We are starting to see a lot more rotating equipment, like pumps, going into subsea, so how we manage that is going to be a huge reliability and integrity challenge.

 

Pig deal
The JIP’s findings have helped strengthen the case for building in integrity management early in the design phase during the initial feasibility and front-end engineering studies for subsea systems. That lets operators plan for action well in advance of actually needing to do anything.

"With new fields today, a lot of them have the planned intervention capabilities, whereas with those built ten years ago, you had to go in and try to improve existing systems," says Strouse. "That was a lot more expensive."

Measures might include increased use of expensive corrosion-resistant alloys to help extend critical component life in very hot or otherwise hostile environments.
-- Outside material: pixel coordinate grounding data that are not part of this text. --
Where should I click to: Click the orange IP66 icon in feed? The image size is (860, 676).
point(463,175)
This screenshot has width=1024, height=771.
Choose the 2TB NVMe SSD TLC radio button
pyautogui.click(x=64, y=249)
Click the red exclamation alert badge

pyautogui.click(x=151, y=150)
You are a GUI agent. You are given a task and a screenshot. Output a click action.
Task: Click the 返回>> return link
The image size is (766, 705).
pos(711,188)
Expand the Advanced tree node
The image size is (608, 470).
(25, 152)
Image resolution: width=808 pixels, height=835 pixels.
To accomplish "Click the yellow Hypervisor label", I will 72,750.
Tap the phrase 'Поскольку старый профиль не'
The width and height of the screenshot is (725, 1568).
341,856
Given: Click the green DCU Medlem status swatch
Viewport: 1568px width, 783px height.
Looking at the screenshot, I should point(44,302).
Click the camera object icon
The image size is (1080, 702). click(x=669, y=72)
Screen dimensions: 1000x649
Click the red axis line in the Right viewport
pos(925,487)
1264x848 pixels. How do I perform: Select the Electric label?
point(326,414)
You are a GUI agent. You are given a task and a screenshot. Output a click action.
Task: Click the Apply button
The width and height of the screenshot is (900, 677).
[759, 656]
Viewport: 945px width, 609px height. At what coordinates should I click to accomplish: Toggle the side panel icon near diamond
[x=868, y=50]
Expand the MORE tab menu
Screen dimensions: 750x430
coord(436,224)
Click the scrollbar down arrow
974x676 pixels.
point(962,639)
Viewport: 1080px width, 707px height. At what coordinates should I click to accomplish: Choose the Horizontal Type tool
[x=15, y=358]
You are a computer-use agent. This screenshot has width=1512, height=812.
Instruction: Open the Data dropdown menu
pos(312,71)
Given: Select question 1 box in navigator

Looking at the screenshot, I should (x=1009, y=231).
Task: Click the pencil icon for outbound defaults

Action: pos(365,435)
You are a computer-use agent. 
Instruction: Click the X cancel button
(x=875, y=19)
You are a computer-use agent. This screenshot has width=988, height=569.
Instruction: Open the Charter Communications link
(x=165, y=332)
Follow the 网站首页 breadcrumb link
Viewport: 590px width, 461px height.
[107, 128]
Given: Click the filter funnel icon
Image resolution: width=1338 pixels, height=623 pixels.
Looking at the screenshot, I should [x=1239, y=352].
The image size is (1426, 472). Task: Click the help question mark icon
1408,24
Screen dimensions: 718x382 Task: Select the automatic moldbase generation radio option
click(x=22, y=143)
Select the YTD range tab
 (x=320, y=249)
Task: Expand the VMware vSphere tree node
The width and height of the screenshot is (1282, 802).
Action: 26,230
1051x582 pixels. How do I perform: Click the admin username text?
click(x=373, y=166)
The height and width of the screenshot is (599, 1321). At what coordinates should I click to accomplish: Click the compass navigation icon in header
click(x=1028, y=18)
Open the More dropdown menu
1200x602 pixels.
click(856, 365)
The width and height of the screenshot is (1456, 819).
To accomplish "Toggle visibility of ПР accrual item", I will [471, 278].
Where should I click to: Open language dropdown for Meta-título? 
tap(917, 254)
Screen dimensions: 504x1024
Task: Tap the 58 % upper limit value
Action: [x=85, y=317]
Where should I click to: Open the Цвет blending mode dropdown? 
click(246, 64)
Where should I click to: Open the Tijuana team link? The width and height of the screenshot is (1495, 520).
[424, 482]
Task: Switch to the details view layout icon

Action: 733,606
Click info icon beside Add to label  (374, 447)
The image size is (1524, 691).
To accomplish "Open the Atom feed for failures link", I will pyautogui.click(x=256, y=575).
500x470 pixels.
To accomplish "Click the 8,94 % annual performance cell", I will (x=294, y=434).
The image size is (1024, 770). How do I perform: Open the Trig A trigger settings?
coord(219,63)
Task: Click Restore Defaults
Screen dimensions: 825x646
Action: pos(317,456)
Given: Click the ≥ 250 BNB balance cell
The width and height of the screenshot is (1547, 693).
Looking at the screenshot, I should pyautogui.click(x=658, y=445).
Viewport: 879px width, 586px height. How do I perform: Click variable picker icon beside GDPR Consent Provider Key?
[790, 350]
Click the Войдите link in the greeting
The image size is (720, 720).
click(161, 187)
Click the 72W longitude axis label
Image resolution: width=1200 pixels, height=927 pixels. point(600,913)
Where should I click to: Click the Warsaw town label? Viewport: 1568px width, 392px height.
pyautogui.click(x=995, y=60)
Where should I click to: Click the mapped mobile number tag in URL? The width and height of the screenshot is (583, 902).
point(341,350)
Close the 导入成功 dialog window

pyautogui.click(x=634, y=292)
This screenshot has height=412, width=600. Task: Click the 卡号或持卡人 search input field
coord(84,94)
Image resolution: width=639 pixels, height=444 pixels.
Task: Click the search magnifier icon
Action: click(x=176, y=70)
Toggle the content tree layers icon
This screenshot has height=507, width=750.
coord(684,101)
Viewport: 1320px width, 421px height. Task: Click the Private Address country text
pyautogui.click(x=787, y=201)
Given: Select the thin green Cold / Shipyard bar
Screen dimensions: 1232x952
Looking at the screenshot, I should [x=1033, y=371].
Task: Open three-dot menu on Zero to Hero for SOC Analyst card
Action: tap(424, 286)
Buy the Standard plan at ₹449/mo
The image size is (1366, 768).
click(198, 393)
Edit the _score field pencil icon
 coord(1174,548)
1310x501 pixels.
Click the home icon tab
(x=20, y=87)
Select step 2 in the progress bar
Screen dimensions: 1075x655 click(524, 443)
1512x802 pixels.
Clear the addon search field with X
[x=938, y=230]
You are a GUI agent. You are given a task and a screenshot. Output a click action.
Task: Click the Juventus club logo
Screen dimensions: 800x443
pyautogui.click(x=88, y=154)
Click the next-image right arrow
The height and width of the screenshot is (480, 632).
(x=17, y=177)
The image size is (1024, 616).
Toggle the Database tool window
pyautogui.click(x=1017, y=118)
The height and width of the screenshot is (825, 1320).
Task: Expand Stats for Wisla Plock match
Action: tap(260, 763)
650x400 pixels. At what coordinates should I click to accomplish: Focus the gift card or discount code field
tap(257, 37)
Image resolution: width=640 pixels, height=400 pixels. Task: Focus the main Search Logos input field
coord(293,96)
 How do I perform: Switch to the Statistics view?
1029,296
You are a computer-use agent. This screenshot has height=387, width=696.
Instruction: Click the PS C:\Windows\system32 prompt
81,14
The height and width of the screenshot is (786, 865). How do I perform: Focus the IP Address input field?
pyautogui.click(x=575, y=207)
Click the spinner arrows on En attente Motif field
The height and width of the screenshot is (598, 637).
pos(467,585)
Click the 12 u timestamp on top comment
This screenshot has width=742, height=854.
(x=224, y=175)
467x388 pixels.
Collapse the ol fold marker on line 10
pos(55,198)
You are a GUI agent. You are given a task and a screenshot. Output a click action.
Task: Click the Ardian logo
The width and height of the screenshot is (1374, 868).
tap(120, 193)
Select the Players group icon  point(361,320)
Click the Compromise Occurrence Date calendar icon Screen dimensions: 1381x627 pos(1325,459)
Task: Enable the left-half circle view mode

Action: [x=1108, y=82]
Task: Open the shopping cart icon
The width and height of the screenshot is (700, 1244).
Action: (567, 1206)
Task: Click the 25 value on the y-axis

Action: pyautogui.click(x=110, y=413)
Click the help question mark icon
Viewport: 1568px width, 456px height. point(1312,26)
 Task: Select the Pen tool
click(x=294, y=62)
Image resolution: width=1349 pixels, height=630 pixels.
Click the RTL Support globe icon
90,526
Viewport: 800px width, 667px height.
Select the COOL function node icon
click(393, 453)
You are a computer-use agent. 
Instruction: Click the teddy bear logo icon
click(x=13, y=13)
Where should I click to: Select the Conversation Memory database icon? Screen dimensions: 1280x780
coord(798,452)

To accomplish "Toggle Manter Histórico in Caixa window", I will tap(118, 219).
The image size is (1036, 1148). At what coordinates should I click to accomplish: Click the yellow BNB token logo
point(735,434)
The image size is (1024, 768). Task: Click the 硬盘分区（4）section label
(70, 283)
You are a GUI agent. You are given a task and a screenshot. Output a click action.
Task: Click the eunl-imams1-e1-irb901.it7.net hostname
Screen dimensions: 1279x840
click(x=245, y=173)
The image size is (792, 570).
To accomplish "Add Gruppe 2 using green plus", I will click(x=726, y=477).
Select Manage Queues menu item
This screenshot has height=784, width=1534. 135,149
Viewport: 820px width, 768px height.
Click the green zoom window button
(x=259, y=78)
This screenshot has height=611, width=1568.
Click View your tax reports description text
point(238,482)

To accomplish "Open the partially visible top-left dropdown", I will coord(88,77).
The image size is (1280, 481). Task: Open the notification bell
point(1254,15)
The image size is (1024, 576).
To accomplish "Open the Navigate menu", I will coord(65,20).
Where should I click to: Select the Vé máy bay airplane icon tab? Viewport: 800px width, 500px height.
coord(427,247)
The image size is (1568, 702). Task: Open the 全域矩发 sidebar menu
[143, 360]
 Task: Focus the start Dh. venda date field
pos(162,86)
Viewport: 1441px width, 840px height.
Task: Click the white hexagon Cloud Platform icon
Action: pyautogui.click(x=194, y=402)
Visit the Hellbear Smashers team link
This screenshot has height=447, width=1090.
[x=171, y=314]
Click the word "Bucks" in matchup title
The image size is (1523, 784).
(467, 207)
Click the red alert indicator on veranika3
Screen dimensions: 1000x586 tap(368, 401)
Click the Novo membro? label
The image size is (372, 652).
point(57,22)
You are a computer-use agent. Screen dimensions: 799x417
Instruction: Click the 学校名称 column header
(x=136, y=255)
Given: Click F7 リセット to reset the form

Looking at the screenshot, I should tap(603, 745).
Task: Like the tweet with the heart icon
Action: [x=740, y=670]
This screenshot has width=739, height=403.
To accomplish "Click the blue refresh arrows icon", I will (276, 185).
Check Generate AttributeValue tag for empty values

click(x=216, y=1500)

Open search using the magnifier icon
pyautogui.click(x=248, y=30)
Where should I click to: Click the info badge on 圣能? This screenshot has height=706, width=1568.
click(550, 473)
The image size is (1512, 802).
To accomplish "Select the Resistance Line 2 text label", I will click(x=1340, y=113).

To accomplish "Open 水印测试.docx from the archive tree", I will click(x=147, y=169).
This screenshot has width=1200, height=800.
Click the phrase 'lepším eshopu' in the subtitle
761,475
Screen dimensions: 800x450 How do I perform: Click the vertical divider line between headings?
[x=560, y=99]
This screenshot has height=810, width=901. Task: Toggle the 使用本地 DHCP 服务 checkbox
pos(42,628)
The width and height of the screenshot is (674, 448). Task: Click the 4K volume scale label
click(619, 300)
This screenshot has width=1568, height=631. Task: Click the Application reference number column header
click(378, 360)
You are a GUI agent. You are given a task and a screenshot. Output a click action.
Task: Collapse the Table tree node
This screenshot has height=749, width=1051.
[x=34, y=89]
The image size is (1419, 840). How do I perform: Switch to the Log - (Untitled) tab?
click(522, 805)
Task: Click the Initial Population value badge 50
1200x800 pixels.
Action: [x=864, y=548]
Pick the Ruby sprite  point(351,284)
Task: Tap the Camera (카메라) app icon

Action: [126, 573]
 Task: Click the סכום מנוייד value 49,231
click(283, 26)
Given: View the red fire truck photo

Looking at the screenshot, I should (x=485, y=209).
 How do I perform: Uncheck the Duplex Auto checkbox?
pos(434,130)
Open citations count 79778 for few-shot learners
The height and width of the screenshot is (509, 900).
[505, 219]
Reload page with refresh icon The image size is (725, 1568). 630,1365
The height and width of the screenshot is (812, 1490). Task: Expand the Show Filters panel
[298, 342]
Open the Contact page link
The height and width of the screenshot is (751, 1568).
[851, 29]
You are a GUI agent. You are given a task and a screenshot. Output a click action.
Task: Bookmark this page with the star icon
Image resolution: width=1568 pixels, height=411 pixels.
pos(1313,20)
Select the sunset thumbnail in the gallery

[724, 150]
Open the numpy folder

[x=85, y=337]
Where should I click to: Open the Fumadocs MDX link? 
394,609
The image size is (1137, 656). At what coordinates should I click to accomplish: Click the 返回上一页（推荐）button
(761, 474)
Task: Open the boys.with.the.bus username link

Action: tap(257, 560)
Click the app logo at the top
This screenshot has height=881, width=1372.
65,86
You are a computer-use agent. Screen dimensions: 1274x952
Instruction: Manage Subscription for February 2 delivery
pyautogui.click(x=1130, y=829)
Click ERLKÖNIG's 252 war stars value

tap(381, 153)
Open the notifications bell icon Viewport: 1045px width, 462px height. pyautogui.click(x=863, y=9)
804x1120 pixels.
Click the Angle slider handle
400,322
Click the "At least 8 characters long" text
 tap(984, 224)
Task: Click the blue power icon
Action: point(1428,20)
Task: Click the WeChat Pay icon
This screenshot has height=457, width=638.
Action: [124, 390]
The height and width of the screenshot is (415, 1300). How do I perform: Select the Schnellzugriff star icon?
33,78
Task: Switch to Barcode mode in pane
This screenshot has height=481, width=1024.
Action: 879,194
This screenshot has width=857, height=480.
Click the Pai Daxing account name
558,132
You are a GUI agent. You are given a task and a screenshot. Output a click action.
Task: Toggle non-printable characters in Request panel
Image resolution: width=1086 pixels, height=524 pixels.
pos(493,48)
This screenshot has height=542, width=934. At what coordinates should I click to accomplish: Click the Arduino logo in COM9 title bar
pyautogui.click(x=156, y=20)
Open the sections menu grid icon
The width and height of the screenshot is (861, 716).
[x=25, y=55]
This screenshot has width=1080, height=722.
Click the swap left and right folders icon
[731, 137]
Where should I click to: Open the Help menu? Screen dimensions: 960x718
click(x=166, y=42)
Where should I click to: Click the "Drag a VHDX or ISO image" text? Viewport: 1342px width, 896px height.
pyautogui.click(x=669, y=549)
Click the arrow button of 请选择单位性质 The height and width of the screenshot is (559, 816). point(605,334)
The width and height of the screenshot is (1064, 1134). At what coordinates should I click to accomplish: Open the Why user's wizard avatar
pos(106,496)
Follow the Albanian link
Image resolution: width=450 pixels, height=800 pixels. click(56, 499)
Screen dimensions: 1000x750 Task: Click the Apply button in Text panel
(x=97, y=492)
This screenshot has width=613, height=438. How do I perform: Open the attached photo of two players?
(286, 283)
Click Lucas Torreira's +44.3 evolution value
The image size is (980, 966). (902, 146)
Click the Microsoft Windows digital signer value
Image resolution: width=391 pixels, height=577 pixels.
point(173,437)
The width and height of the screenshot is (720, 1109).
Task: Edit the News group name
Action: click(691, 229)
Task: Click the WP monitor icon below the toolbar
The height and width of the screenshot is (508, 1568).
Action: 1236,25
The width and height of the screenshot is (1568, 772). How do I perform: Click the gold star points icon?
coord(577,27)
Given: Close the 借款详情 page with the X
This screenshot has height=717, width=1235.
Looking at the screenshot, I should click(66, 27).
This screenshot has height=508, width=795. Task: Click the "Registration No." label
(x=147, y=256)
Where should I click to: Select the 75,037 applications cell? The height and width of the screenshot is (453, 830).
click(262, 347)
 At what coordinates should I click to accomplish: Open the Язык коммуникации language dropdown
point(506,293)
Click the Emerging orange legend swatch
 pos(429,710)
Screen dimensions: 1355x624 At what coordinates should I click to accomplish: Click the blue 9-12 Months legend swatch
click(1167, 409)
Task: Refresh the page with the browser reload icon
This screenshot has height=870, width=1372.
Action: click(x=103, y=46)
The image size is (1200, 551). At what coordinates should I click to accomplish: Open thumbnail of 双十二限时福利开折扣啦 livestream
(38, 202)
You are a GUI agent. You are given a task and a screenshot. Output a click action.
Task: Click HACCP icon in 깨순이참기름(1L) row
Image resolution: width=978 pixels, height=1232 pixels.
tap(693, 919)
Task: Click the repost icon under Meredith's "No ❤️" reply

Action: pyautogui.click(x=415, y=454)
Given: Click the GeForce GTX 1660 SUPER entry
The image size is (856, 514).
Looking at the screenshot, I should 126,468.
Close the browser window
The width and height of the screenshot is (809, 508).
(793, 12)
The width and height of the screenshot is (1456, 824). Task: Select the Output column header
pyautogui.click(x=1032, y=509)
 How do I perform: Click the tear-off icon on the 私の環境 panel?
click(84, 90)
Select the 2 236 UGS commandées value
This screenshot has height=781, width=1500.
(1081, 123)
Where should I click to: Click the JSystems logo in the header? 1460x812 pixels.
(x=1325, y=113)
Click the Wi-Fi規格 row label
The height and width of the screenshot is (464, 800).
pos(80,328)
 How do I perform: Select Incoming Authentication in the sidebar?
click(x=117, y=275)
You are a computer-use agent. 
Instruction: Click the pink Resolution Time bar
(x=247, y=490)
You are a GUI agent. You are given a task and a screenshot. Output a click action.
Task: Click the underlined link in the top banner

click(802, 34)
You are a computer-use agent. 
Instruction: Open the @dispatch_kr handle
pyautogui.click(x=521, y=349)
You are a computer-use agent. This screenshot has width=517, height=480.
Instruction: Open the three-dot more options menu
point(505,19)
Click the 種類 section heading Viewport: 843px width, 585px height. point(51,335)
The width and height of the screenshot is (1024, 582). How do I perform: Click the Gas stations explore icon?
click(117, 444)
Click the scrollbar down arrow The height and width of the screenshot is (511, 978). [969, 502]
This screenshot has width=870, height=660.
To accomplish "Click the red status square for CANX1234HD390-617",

Enabling simple ROV intervention and modular component swapping, using the latest sensors or building multiple access points into pipework for pigging all help lower the cost of IMR and support RBI.

"Pigging tech has changed radically," says Strouse. "Getting pigs into systems used to be a big deal, but today’s launchers and receivers make it much simpler to put one into the field to inspect lines."

However, innovative techniques and equipment designs present their own reliability challenges. For example, chemical injection pumps have often failed more frequently than predicted.

"We’re starting to see a lot more rotating equipment, like pumps, going into subsea, so how we manage that is going to be a huge reliability and integrity challenge over the next three to five years," says Strouse. "For example, we need to look at not over-pressuring the system and causing faults that way."

The industry is already responding to this need with equipment such as fibre Bragg grating (FBG) strain sensors that can detect early damage within twin-screw pumps. Continued innovation like this combined with increased integrity management adoption should ensure operators continue to spot subsea failures well before they occur.